■ PROBLEM TO WORK ON:
Please rewrite the records below as a JSON list of strings, one string per line, and leave out blank lines.

===

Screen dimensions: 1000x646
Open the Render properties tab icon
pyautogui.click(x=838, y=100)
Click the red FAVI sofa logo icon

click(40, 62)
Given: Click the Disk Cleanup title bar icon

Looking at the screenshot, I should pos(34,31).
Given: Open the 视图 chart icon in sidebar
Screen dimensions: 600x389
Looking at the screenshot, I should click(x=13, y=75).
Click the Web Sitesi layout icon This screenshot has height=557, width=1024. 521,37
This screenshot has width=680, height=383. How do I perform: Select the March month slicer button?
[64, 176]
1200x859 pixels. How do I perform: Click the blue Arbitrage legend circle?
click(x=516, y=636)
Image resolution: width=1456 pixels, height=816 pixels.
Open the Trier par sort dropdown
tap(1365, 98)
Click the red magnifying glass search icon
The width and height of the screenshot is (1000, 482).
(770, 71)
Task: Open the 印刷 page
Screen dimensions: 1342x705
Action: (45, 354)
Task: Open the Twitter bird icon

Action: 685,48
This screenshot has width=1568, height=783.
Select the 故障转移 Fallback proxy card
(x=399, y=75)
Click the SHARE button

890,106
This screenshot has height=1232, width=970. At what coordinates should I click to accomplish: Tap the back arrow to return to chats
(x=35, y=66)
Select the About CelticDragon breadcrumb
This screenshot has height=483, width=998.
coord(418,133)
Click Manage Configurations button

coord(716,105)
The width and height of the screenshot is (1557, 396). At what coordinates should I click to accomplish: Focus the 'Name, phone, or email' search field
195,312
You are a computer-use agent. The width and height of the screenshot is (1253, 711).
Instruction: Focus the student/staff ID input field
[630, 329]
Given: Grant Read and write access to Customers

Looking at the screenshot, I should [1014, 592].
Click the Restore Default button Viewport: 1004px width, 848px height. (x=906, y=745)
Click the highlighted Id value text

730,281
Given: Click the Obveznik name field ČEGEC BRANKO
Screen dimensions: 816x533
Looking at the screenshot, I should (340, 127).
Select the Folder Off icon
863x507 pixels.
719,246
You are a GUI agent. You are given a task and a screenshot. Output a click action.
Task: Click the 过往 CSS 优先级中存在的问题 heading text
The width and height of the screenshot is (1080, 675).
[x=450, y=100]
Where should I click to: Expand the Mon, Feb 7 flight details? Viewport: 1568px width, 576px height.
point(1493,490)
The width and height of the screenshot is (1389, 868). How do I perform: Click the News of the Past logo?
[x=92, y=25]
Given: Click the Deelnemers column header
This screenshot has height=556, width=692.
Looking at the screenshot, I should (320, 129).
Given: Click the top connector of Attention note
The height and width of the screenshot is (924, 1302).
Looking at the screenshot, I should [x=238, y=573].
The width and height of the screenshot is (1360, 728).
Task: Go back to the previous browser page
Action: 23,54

===

■ FULL ANSWER:
[
  "Screen dimensions: 1000x646",
  "Open the Render properties tab icon",
  "pyautogui.click(x=838, y=100)",
  "Click the red FAVI sofa logo icon",
  "click(40, 62)",
  "Given: Click the Disk Cleanup title bar icon",
  "Looking at the screenshot, I should pos(34,31).",
  "Given: Open the 视图 chart icon in sidebar",
  "Screen dimensions: 600x389",
  "Looking at the screenshot, I should click(x=13, y=75).",
  "Click the Web Sitesi layout icon This screenshot has height=557, width=1024. 521,37",
  "This screenshot has width=680, height=383. How do I perform: Select the March month slicer button?",
  "[64, 176]",
  "1200x859 pixels. How do I perform: Click the blue Arbitrage legend circle?",
  "click(x=516, y=636)",
  "Image resolution: width=1456 pixels, height=816 pixels.",
  "Open the Trier par sort dropdown",
  "tap(1365, 98)",
  "Click the red magnifying glass search icon",
  "The width and height of the screenshot is (1000, 482).",
  "(770, 71)",
  "Task: Open the 印刷 page",
  "Screen dimensions: 1342x705",
  "Action: (45, 354)",
  "Task: Open the Twitter bird icon",
  "Action: 685,48",
  "This screenshot has width=1568, height=783.",
  "Select the 故障转移 Fallback proxy card",
  "(x=399, y=75)",
  "Click the SHARE button",
  "890,106",
  "This screenshot has height=1232, width=970. At what coordinates should I click to accomplish: Tap the back arrow to return to chats",
  "(x=35, y=66)",
  "Select the About CelticDragon breadcrumb",
  "This screenshot has height=483, width=998.",
  "coord(418,133)",
  "Click Manage Configurations button",
  "coord(716,105)",
  "The width and height of the screenshot is (1557, 396). At what coordinates should I click to accomplish: Focus the 'Name, phone, or email' search field",
  "195,312",
  "You are a computer-use agent. The width and height of the screenshot is (1253, 711).",
  "Instruction: Focus the student/staff ID input field",
  "[630, 329]",
  "Given: Grant Read and write access to Customers",
  "Looking at the screenshot, I should [1014, 592].",
  "Click the Restore Default button Viewport: 1004px width, 848px height. (x=906, y=745)",
  "Click the highlighted Id value text",
  "730,281",
  "Given: Click the Obveznik name field ČEGEC BRANKO",
  "Screen dimensions: 816x533",
  "Looking at the screenshot, I should (340, 127).",
  "Select the Folder Off icon",
  "863x507 pixels.",
  "719,246",
  "You are a GUI agent. You are given a task and a screenshot. Output a click action.",
  "Task: Click the 过往 CSS 优先级中存在的问题 heading text",
  "The width and height of the screenshot is (1080, 675).",
  "[x=450, y=100]",
  "Where should I click to: Expand the Mon, Feb 7 flight details? Viewport: 1568px width, 576px height.",
  "point(1493,490)",
  "The width and height of the screenshot is (1389, 868). How do I perform: Click the News of the Past logo?",
  "[x=92, y=25]",
  "Given: Click the Deelnemers column header",
  "This screenshot has height=556, width=692.",
  "Looking at the screenshot, I should (320, 129).",
  "Given: Click the top connector of Attention note",
  "The height and width of the screenshot is (924, 1302).",
  "Looking at the screenshot, I should [x=238, y=573].",
  "The width and height of the screenshot is (1360, 728).",
  "Task: Go back to the previous browser page",
  "Action: 23,54"
]